Senate debates

Monday, 25 June 2012

Committees

Legal and Constitutional Affairs Legislation Committee; Report

5:06 pm

Photo of Gary HumphriesGary Humphries (ACT, Liberal Party, Shadow Parliamentary Secretary for Defence Materiel) Share this | Hansard source

I rise to speak as one of the senators who took part in this inquiry but who signed the dissenting report which has been tabled today. I do so because, although I am a very strong supporter of the Senate committee system and the value of that process, I believe that this inquiry was not one of the Senate committee system's finest moments. This issue has been much raked over by other organs of this parliament, other committees, in the past. I do not believe that this iteration of the same-sex marriage issue has greatly added to the volume of knowledge about this issue.

I was very surprised to read in the majority report such an emphatic affirmation in favour of same-sex marriage. I was surprised because the evidence facing the inquiry was complex and diverse. The starting points of many of the senators who took part in this inquiry were also very diverse, even within similar party groupings in the Senate. So it is surprising and frankly a little disappointing to see that the majority report so emphatically, even stridently, call for the advent of same-sex marriage in Australia. I think that the nuances of the evidence, the subtleties of the arguments, that were put to that inquiry were not fully reflected in the way in which this report has been framed.

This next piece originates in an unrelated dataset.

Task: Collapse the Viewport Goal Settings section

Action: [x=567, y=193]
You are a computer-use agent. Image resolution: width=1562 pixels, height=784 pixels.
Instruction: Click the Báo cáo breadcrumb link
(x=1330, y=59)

The dissenting report makes clear that the tone of the majority report was unnecessarily dismissive of much of the contrary evidence presented to the inquiry and that at some points the report almost becomes proselytising in its tone. I point to the fact that the first of the four recommendations made by the inquiry was a recommendation that all political parties in the parliament should allow their members a conscience vote on this issue. The Senate referred this issue to the Legal and Constitutional Affairs Legislation Committee to consider the merits or otherwise of the bill. For the majority report to recommend how parties should deal with this matter is an outrageously political comment in the course of what ought to have been a dispassionate examination of the evidence before the committee. That recommendation does the Senate committee no credit.

The minority on this committee believed that we cannot advance an argument for so-called equality in marriage when there are so many other areas where most of us would say that it is not appropriate to provide for an equality of access to marriage. We all have limits in this respect, but where those limits should be drawn is unclear from the majority report.

We also believe fundamentally that a recommendation in favour of legislating now for Senator Hanson-Young's bill represents a serious breach of trust by this parliament with the Australian people. In this chamber, the overwhelming majority of us went to the last election promising that our vote would be used on the floor of this chamber to support a traditional definition of marriage as the union of a man and a woman. But today the Australian Labor Party has decided to change its position and, as a consequence, has rushed headlong by at least a majority to embrace a change of policy and provide for that legislation to facilitate that change of policy to be put and passed by the parliament. I do not lightly put aside what I promised to the electorate at the last election. Like the other members elected for the ACT at the last election, I promised to preserve a traditional definition of marriage. But today I find myself the only member representing the ACT who maintains that position. That is not a good way for this parliament to exercise its rights based on the mandate given to us by the Australian people. For that reason alone, I believe it is grossly inappropriate for the parliament to support the recommendation of the committee to pass this legislation.